Working Paper: NBER ID: w24643
Authors: Narayana R. Kocherlakota
Abstract: In the wake of the Lucas Critique, the study of appropriate macroeconomic policy has largely focused on the comparison of different regimes/rules. In practice, few policymakers are faced with making those kinds of choices. In this paper, I examine the problem of a policymaker making but one in a long sequence of similar decisions (like to raise or cut interest rates by a quarter percentage point). I model the policymaker as playing a dynamic game against a forward-looking private sector.
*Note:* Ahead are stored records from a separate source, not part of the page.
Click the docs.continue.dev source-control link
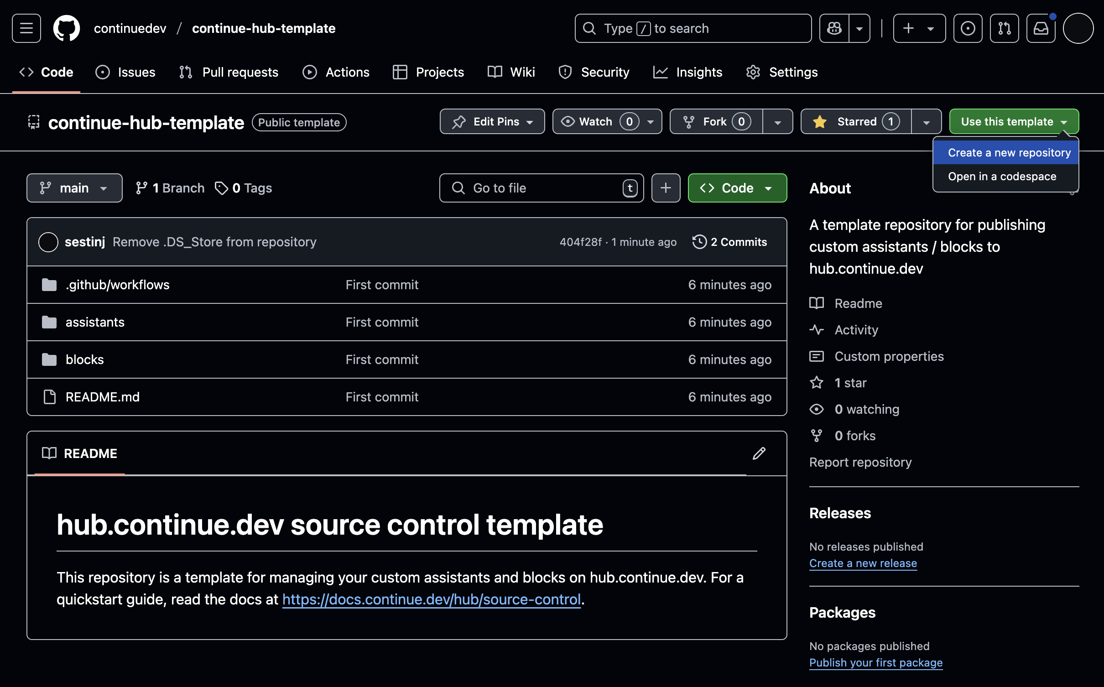 [431, 599]
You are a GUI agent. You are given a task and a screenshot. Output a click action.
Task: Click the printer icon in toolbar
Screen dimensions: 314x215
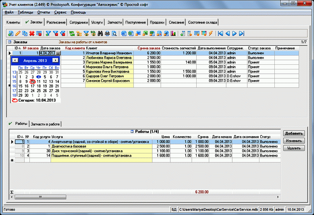click(x=107, y=33)
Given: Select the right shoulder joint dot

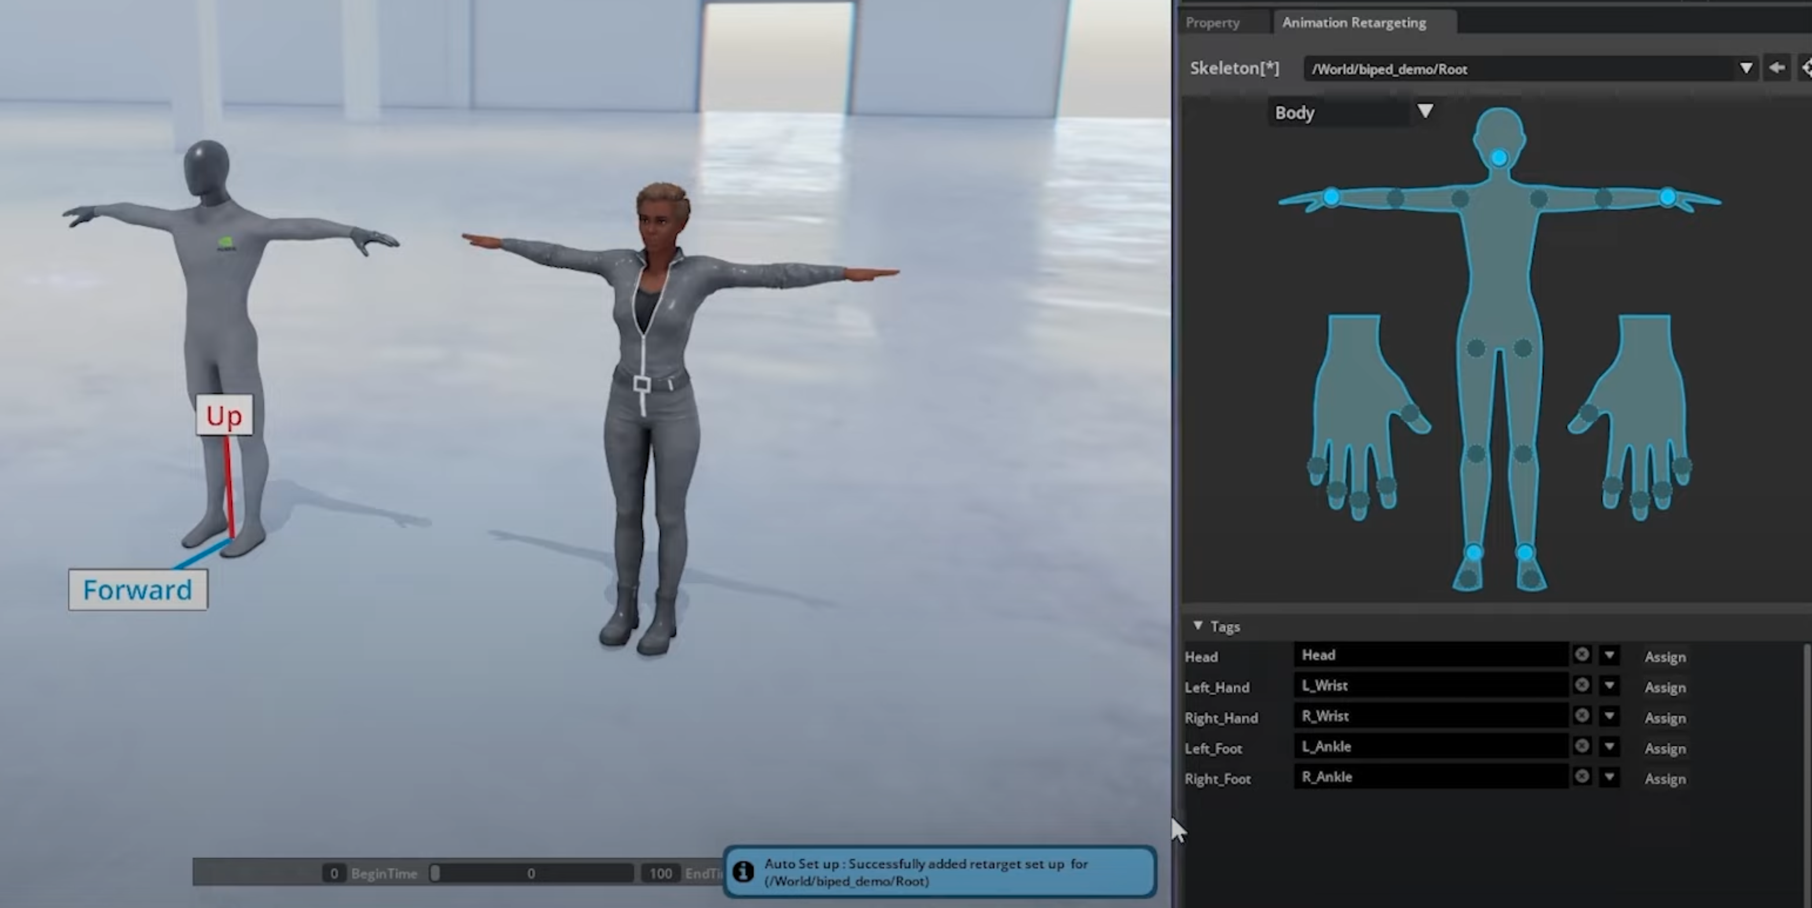Looking at the screenshot, I should pos(1460,199).
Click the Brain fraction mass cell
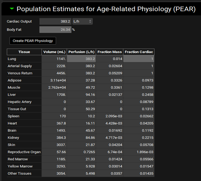201x181 pixels. pos(110,131)
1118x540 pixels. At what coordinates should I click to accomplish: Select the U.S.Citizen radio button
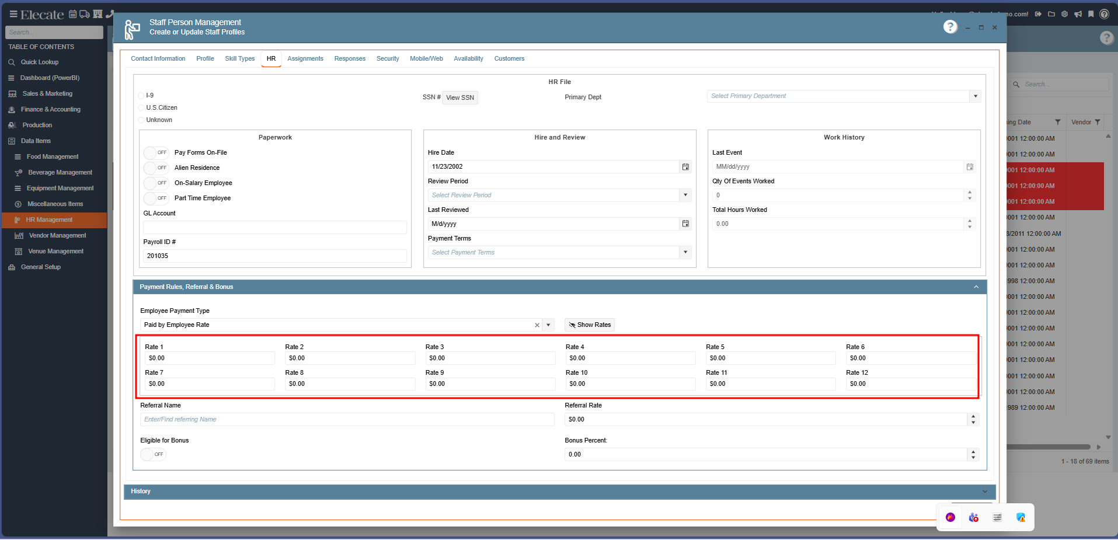click(141, 108)
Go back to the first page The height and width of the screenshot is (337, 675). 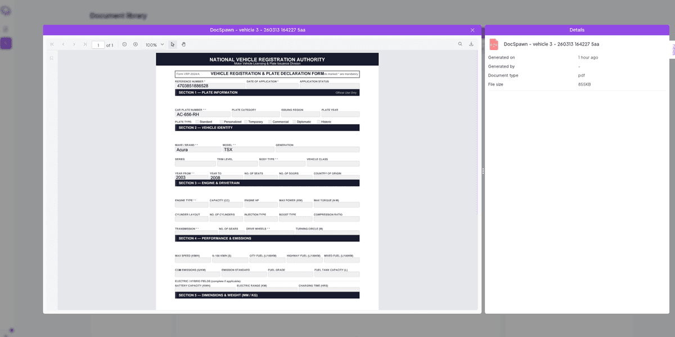52,44
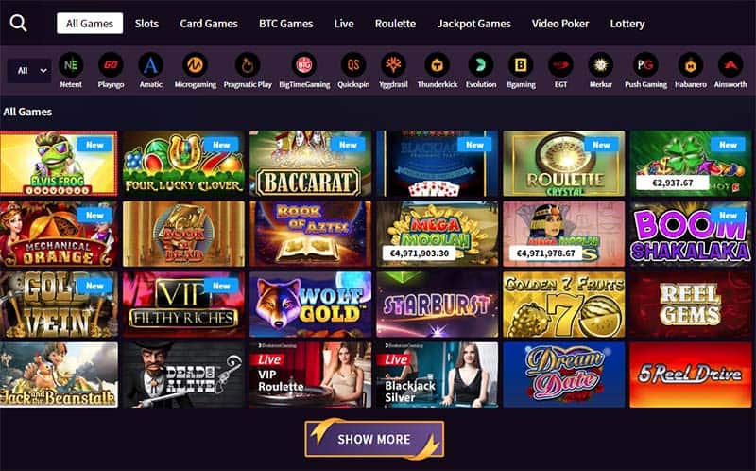Viewport: 756px width, 471px height.
Task: Select the Amatic provider icon
Action: tap(150, 64)
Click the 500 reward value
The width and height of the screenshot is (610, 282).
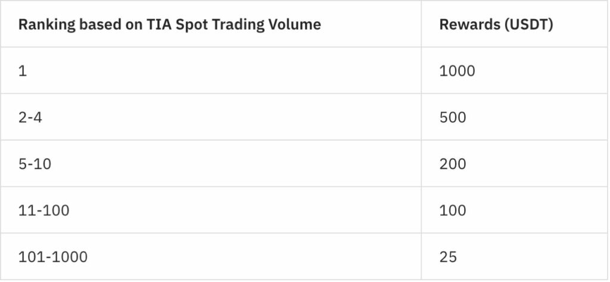pyautogui.click(x=453, y=117)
My main result is that, under relatively weak conditions, the policymaker's optimal within-equilibrium response to the current state can be found by applying statistical regression methods to past macroeconomic data. Theory is only useful as a source of information about credible functional form restrictions on these regressions. Based on this result, I argue that macroeconomic policy evaluation intended to be of practical value should rely considerably less on putatively structural macroeconomic models and considerably more on regression-based approaches.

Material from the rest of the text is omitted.